- About this exercise: Can you copy out the data exactly? Leave the images out.

[Saved entries]
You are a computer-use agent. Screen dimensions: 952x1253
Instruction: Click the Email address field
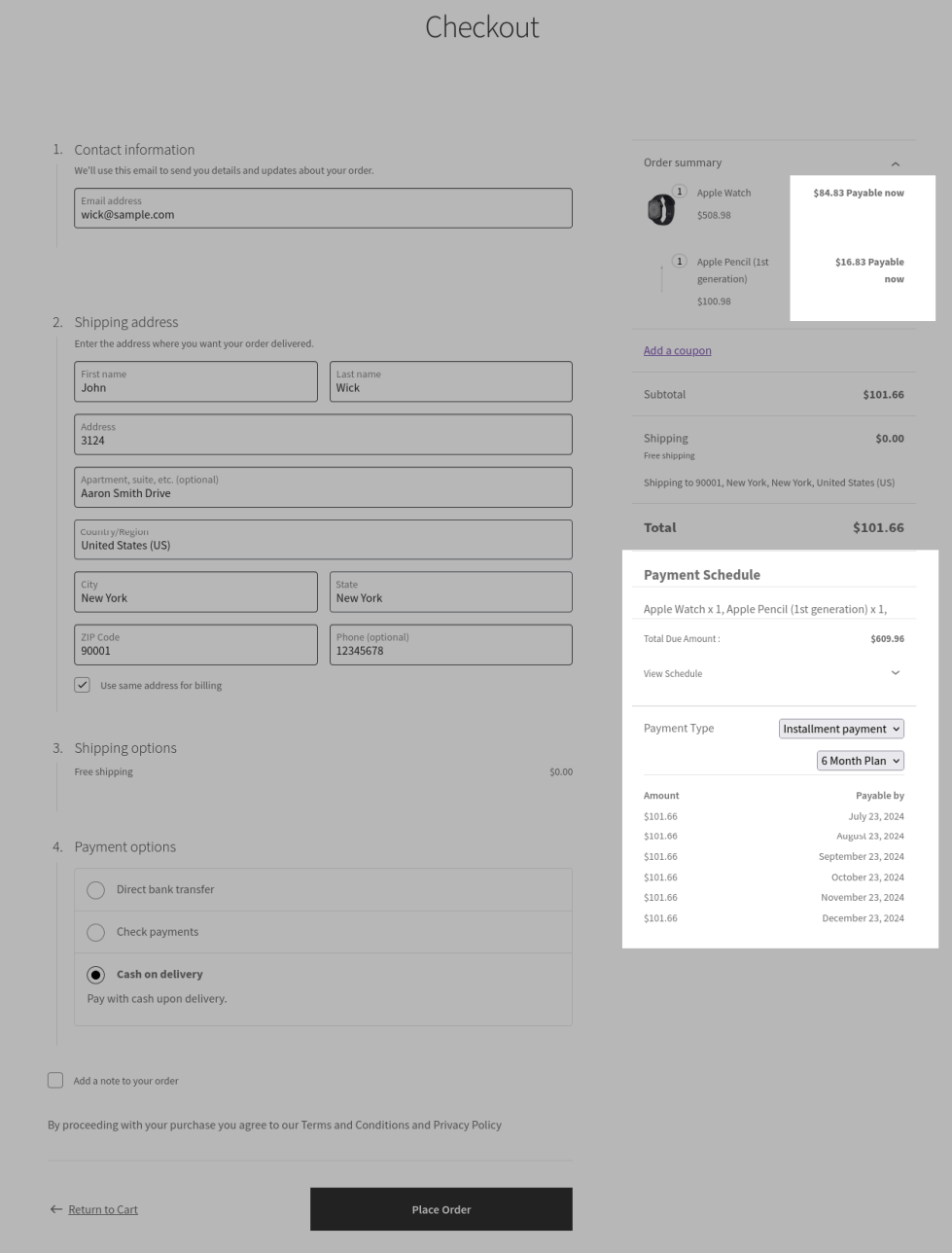click(323, 208)
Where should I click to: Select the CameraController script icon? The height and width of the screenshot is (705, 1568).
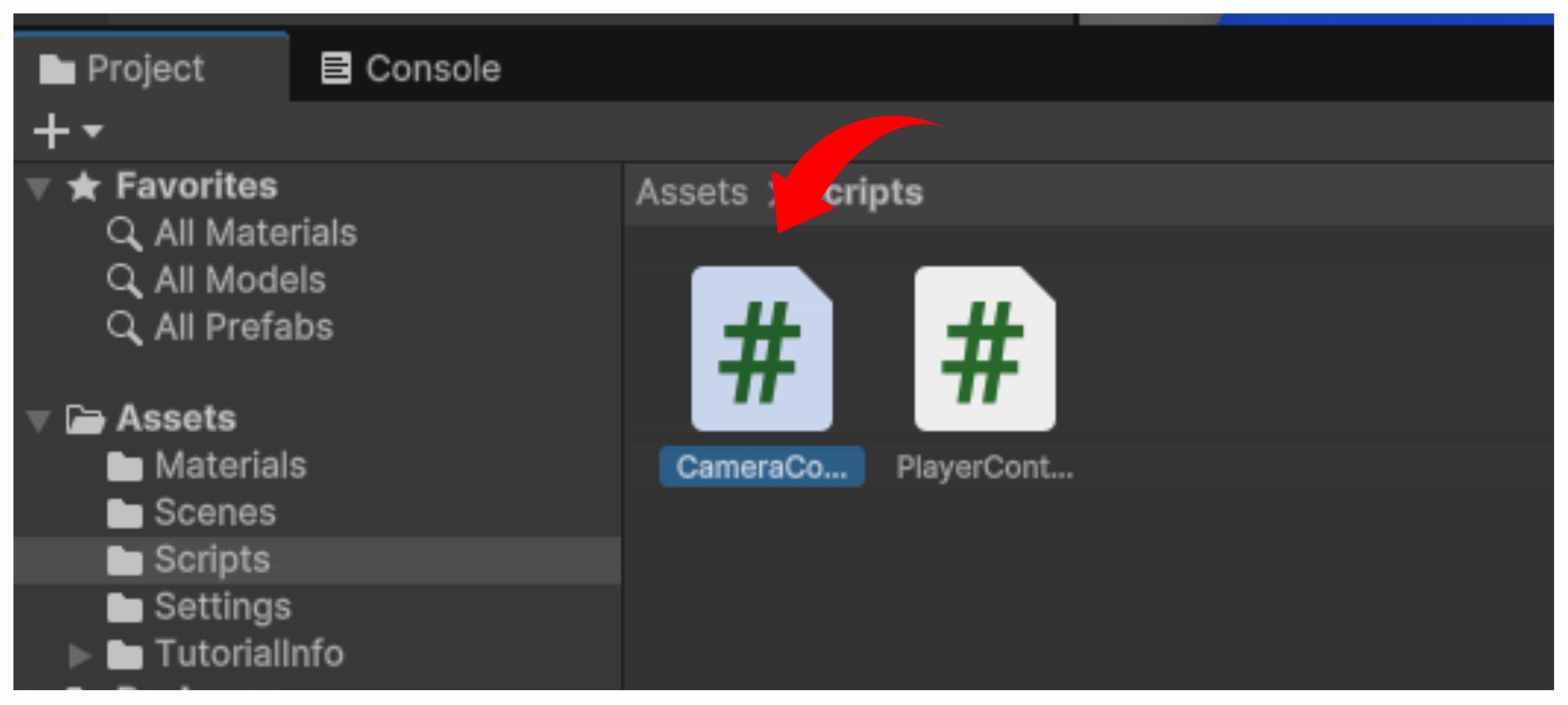click(x=761, y=348)
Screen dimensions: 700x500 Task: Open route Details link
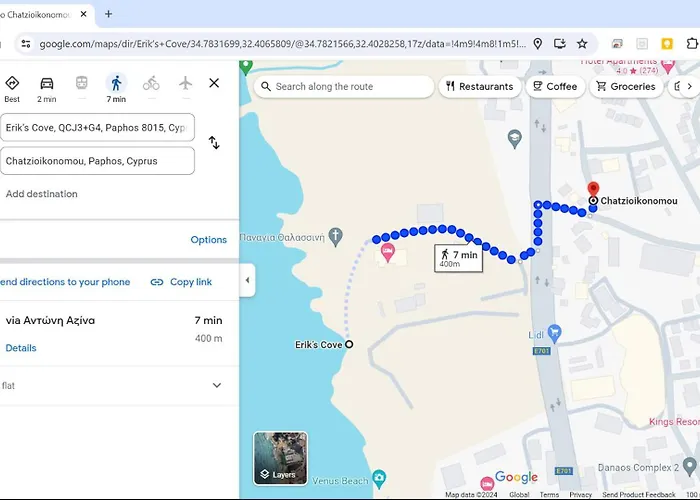pos(21,348)
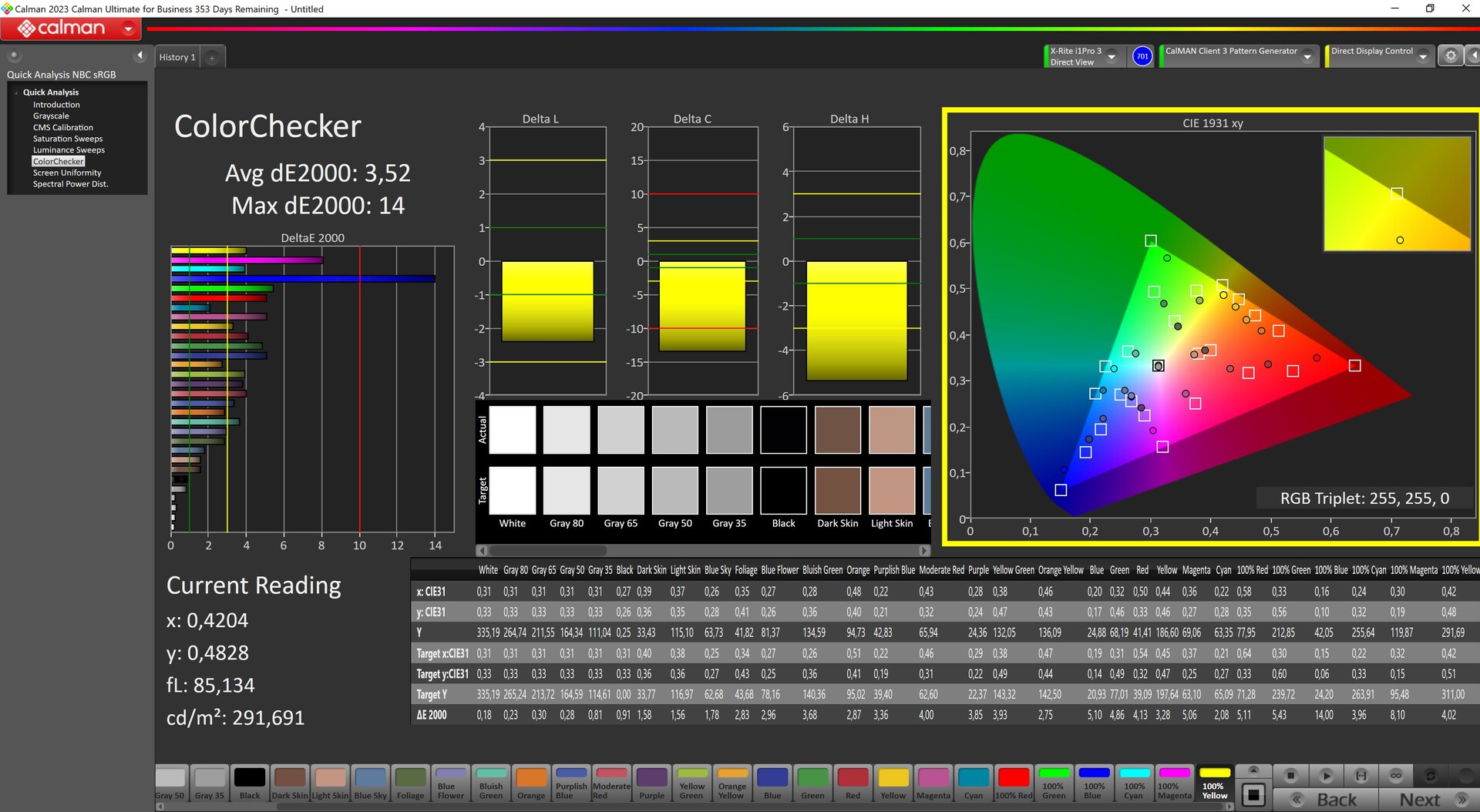Toggle the round button atop workflow panel
Screen dimensions: 1480x812
14,55
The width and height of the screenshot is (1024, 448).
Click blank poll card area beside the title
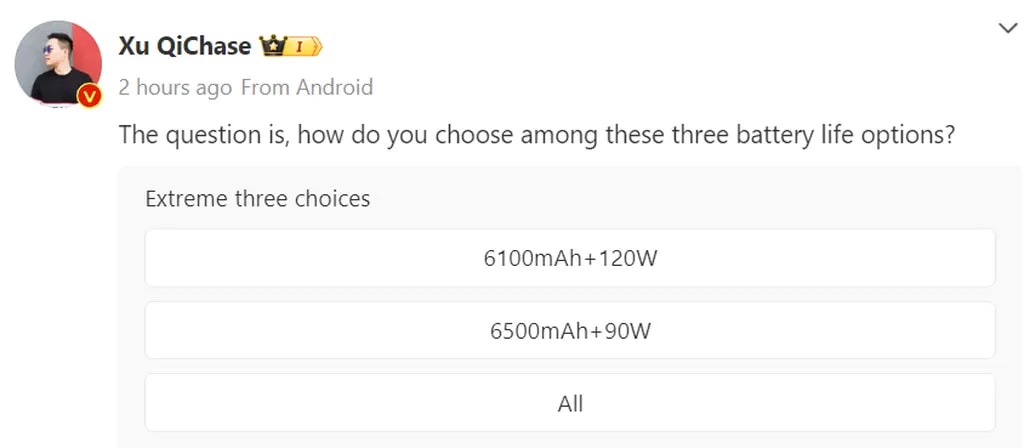pos(680,199)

- Exercise answer:
You are a computer-use agent. Screen dimensions: 952x1253
Instruction: Click the Email address field
click(323, 208)
Where should I click to: Select the CameraController script icon? The height and width of the screenshot is (705, 1568).
click(x=761, y=348)
Screen dimensions: 700x500 Task: Open route Details link
pos(21,348)
Toggle the round button atop workflow panel
Screen dimensions: 1480x812
14,55
The width and height of the screenshot is (1024, 448).
Click blank poll card area beside the title
pos(680,199)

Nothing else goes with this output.